Landscapes while wandering the planet
Getting Leh’d Part 2
Today could actually be the first day of getting Leh’d, for we venture out into the city, its nearby monasteries and villages and meeting the locals.
The day begins with a good breakfast and we head to find us a cab to take us to the various places we want to see. The excursion begins at around 11 AM. Our driver for the day is Irfan, a boy of maybe 21. He informs us that he is from Srinagar, but has spent a good deal driving around the Ladakh region. He looks amateurish.
Our first halt is the Phyang Gompa, in Chhiwang about 22 kms west of Leh. Phyang gompa is also known in Ladakhi as the Gouon gompa, which means “blue peak” for it is beautifully situated on a hilltop. The monastery was built by King Lkra-Shis-Namgyal, founder of the Namgyal dynasty in 1500. He filled the monastery with beautiful statues, thankas and copies of the Kandshur (the translated word of the Buddha). Phyang has over 100 lamas. The statues at the front of the temple are of Mahakala flanked by four statues of his various manifestations. The faces of these statues are covered with cloth and only displayed to the public once a year during the Phyang festival. Also preserved are some ancient Mongolian armaments, including armor, shields and helmets taken from defeated Mongolian soldiers.
Next we head to the famous Gurudwara Pathar Sahib. This is a unique place of worship for the Sikhs and others alike and is highly revered by the Indian Army in the region. So much so that the day to day operations and maintenance of the shrine is undertaken by the Indian Army. The people are very friendly and they share the guru’s langar (community kitchen) with . It is a fantastic lunch for us. Chai is always available and quenching our thirst we move ahead.

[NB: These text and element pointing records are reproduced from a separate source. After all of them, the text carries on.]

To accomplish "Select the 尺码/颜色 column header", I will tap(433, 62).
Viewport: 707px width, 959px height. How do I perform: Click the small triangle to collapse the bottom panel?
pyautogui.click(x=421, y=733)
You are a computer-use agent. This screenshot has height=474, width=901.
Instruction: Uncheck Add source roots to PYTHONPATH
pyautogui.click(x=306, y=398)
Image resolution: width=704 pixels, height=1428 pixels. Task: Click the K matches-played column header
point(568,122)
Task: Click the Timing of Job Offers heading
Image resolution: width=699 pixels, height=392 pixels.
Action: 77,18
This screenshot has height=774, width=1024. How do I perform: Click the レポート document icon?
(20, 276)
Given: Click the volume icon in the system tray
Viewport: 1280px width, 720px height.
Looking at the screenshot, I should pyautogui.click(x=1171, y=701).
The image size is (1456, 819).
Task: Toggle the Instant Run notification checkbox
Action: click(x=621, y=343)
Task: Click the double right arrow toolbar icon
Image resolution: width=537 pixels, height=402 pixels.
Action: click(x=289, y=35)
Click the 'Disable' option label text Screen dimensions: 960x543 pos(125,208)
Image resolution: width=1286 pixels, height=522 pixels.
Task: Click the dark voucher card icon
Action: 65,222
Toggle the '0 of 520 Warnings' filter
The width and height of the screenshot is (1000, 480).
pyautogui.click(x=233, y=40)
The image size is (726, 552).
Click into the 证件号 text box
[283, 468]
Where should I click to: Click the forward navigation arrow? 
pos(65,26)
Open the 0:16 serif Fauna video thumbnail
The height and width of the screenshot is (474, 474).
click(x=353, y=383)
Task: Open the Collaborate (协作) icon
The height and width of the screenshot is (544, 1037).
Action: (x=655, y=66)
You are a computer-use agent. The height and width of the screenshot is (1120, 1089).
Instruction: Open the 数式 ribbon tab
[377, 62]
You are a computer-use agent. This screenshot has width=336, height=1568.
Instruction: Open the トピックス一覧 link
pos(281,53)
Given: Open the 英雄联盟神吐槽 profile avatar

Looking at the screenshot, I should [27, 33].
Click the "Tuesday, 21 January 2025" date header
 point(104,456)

We make a stopover at the confluence of the rivers Indus and Zanskar, near a village called Nimmu, about 40 kms west of Leh. this is a pretty sight. The remains of the ancient ocean Tythes and its seabed are apparent in the form of the lose sand and gravel that abounds on the banks of the two rivers. In the picture, the Indus is to the left whereas the Zanskar is on the right. Indus is relatively cleaner, because it carries less sediment with it.
A short drive from the confluence is the village of Nimmu. The small village has an army base camp and also has its own set of monasteries. We unwind and relax at a small restaurant in the village and make some plans for the evening. A painting of what looks like an old Mongolian warrior to me catches my eye. The guy seems happy and content. To me, he looks like a descendant of Chengiz Khan (Genghis Khan to the west).
We head back towards Leh again. It is late afternoon and a bottle of Maaza keeps me good company. Before we get back to the city, we decide to take a halt at the Spituk Gompa.
By now, I am getting a little fascinated by the windows at Gompas. They are made in a very basic architectural fashion. A wooden beam rests on the side walls of the windows.
It serves as the top ledge and holds up the intricate wood carving that further decorates the windows on the top. Spituk was founded in the late 14th century. It houses the seats of his Holiness the Dalai Lama and the Bakula Rinpoche. The annual festival is called the Spituk Gustor, held in the summers. Since the dates are based on the Tibetan Lunar calendar, it is advisable to check every year.
Back in Leh, we decide to hit the Leh View Cafe again. It is turning out to be a good place for me.